Un peu plus loin, j'entre dans un autre espace à l'écart du bruit de la ville. Il est encore plus calme sans doute, car habituellement pas un lieu de promenade, mais cette traversée a finalement la bonne idée d'y passer: je traverse en effet la cité hospitalière de la Pitié Salpêtrière. Au-delà du fait que c'est finalement aussi un jardin, l'architecture des lieux est tout à fait belle et la coupole de la chapelle Saint-Louis vaut le détour. Et puis, malgré le caractère tragique des lieux, c'est aussi un Paris à part, où travaillent cependant un grand nombre de soignants et de laborantins, qui vit là. Une ville dans la ville qui est tout de même le plus grand centre hospitalier d'Europe, 33 ha.
Je débouche sur le boulevard Vincent Auriol. C'est la partie la plus urbaines et la moins bucolique de mon parcours, même si le pont de Bercy et la vue sur le ministère de l'économie ne sont pas sans intérêt architecturaux. Le balisage est un peu plus compliqué aussi. Il se met en prime à pleuvoir.
Je ne peux entrer dans le parc de Bercy par l'entrée indiquée dans le topo-guide, fermée pour des raisons vigipiratesques ou autres, je ne sais pas. Je dois donc longer le quais. Pas très agréable. Mais je rejoins ensuite vite la suite du quartier de Bercy qui me paraît agréable, assez calme, avec de la modernité et encore des rues qui rappellent le passé, comme celle des Meuniers, dont le tracé sinueux rappelle son origine de chemin. La vitrine d'un barbier à l'ancienne, qui devait même exister avant les hypsters, c'est vous dire, est croquignolette aussi.

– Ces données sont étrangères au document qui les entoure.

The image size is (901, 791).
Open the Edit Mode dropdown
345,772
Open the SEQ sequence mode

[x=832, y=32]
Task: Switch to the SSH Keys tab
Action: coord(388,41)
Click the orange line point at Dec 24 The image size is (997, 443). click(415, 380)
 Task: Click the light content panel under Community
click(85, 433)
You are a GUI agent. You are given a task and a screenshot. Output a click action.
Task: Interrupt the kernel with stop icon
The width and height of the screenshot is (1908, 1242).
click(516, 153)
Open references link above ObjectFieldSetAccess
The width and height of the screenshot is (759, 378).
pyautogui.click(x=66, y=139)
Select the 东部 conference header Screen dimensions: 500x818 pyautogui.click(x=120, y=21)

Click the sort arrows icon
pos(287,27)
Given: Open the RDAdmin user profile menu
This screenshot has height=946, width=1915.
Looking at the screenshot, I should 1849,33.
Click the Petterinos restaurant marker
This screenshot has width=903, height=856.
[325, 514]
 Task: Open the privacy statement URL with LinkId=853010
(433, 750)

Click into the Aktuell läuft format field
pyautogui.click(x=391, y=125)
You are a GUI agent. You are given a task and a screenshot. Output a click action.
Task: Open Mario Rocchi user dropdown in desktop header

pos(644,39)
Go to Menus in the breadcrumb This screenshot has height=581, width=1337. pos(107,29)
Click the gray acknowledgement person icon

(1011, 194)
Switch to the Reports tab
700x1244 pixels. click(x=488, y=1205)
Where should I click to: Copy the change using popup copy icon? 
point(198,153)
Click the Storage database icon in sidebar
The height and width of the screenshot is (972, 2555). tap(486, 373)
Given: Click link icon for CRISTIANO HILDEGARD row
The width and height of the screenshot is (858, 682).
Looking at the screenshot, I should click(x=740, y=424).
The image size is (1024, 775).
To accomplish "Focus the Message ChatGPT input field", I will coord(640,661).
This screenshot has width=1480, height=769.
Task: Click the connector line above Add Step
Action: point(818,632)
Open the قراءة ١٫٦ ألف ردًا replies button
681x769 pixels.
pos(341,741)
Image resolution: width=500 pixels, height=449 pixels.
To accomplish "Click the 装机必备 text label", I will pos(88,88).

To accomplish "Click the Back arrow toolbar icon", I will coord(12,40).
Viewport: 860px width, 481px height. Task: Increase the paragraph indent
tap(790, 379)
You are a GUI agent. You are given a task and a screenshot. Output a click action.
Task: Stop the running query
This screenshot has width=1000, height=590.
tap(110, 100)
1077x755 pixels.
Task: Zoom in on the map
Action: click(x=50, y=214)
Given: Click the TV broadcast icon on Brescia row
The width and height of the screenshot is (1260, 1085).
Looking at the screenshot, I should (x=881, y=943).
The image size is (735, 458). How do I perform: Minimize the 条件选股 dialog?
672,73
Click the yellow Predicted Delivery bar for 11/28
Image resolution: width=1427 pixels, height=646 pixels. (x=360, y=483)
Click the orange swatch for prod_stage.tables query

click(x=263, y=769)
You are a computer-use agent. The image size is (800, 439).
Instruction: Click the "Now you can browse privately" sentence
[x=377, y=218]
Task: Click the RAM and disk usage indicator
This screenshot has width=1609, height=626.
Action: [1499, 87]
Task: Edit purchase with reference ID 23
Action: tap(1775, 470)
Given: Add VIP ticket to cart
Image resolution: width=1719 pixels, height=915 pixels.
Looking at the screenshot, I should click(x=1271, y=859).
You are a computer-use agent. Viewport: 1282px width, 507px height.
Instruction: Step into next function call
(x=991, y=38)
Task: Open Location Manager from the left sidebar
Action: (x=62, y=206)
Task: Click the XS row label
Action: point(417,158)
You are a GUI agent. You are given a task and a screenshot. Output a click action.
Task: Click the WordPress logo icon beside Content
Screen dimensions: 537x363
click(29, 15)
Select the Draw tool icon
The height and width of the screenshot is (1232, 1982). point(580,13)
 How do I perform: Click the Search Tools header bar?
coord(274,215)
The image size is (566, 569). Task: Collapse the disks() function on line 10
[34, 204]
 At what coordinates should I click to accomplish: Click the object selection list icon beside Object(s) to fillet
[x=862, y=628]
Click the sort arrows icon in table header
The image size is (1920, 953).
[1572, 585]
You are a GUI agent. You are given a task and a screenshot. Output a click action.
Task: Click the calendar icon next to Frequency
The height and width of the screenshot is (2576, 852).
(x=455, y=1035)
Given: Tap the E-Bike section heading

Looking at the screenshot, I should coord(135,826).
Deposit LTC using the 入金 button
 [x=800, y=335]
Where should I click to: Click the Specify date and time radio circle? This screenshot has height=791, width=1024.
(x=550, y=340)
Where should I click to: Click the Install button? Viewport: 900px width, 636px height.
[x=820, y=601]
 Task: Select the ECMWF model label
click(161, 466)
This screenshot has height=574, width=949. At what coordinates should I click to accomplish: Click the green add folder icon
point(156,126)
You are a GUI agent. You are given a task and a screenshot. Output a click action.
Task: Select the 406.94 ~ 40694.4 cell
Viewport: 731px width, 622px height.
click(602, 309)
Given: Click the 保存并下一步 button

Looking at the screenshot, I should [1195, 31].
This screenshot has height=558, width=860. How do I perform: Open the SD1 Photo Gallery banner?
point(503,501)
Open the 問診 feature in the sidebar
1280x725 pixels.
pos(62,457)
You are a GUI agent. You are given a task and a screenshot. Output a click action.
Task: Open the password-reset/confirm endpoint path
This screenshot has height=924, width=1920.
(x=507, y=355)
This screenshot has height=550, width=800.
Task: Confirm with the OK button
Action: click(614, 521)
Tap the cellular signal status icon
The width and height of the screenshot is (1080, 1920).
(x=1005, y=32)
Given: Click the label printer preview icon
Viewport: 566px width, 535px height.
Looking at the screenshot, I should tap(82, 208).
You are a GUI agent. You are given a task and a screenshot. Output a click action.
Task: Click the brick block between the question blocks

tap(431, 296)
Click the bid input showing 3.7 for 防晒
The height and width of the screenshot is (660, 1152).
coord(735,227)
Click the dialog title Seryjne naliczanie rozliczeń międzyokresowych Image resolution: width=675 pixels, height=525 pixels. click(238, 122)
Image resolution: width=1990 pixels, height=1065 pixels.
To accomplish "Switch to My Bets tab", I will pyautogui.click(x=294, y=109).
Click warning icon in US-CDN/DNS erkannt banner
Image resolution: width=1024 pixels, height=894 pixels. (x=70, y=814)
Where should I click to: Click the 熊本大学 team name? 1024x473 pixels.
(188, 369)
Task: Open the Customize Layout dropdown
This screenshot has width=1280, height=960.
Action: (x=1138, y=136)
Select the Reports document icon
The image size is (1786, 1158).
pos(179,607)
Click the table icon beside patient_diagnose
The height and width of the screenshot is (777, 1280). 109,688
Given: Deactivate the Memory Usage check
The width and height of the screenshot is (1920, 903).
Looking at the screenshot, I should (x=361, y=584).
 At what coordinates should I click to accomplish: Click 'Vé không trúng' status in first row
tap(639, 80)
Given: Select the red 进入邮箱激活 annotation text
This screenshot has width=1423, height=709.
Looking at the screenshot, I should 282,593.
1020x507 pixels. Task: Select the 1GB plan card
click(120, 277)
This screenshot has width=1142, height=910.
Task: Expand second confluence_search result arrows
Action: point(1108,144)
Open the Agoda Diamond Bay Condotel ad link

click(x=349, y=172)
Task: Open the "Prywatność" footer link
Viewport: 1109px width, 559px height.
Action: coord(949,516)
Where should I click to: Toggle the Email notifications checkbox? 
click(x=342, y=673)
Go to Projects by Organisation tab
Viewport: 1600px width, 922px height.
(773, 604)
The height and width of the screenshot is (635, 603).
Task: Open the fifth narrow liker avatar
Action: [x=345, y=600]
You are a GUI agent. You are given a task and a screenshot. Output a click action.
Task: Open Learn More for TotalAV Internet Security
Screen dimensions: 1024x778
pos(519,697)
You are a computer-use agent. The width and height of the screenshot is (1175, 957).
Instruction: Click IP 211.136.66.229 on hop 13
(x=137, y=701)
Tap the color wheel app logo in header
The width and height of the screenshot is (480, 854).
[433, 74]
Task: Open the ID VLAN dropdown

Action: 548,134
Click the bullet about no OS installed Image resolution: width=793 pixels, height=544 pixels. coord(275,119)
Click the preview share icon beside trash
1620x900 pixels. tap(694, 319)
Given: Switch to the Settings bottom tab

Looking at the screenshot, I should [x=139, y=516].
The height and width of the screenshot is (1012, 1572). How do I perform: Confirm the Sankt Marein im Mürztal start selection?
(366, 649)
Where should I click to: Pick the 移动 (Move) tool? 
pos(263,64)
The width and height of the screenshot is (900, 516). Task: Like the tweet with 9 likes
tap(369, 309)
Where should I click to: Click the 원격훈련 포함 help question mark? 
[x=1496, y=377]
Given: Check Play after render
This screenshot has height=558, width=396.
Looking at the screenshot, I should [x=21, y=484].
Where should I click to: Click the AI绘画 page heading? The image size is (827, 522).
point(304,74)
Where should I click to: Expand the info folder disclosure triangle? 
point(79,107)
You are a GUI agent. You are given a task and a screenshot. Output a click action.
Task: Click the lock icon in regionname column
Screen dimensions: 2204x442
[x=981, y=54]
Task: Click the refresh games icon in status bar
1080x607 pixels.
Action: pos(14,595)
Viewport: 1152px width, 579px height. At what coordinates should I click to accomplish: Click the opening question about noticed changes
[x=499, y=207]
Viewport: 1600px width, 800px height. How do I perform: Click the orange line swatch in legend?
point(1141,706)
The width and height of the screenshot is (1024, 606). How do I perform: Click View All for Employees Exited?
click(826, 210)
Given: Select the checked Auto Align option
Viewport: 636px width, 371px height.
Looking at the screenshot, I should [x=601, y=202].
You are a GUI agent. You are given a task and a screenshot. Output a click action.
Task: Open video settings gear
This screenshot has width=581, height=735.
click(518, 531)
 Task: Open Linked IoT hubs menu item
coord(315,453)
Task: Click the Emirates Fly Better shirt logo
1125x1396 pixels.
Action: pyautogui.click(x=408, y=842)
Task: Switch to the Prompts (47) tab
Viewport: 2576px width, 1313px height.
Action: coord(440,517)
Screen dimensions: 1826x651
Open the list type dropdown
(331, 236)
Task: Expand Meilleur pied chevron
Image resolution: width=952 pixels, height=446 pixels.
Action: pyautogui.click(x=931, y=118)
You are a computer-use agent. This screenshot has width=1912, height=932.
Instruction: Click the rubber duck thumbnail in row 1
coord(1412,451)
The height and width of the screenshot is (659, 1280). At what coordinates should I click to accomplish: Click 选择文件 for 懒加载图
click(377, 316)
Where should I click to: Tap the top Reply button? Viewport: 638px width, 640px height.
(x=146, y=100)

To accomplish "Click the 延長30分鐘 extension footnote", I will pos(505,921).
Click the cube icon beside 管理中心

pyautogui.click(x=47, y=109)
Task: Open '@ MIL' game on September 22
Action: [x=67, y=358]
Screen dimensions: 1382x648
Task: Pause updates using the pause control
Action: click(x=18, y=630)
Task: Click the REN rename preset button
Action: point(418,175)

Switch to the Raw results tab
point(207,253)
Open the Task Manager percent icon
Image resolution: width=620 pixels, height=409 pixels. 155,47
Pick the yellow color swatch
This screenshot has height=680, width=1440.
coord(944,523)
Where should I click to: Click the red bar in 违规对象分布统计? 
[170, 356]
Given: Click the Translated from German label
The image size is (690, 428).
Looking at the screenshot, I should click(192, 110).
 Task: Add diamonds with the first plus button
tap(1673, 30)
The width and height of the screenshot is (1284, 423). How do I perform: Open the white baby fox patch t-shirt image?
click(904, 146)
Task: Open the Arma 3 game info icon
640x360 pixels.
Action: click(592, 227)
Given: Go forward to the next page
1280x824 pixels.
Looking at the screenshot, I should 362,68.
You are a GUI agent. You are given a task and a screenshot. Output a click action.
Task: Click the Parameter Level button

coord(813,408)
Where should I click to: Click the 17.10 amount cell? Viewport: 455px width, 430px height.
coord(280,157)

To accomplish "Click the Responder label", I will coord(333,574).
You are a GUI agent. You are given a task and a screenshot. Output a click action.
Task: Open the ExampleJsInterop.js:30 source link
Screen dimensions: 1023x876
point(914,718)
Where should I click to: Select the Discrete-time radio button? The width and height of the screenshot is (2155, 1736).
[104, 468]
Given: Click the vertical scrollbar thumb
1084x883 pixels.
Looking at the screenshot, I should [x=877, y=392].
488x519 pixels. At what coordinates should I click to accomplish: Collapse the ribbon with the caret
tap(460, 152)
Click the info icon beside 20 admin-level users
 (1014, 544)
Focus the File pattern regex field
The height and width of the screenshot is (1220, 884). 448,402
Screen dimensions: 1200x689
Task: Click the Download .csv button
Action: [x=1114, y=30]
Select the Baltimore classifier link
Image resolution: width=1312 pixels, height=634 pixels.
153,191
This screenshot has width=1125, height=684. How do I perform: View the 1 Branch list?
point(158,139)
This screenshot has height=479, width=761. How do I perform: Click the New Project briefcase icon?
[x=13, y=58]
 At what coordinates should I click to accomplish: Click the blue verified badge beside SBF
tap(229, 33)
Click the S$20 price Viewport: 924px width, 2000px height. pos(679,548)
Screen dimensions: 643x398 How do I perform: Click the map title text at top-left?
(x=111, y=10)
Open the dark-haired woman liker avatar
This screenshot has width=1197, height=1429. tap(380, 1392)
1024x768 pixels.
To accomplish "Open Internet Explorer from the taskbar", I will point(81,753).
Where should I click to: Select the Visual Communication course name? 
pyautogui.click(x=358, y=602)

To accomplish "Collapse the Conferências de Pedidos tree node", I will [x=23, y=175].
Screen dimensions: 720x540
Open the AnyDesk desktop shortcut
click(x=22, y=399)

J'arrive alors vite le bois de Vincennes, après avoir franchi la petite ceinture, que je côtoie tous les jours mais un peu plus loin dans son tracé. Il pleut à verse et je ne traîne donc pas trop au bois. Un coup d'oeil au lac Daumesnil, et je rentre vers le 19e... en Métropolitain!
Mais cette balade, même sous un temps de fin d'automne bien froid et pas des plus ensoleillé, fut bien intéressante et agréable. On y sent l'histoire de Paris, qui ressurgit à coup de vestiges de murailles ou de maisons encore debout, qu'elle soit celle de son passé presque rural, des faubourgs, des anciennes places de négoces, de douanes, ou de son passé historique avec un grand H, ou même ouvrier. Et puis surtout l'oeil ne peut s'y ennuyer et en prime, on y côtoie tout de même des bouts de nature et on y marche dans une certaine tranquillité, un vrai luxe dans la grande ville!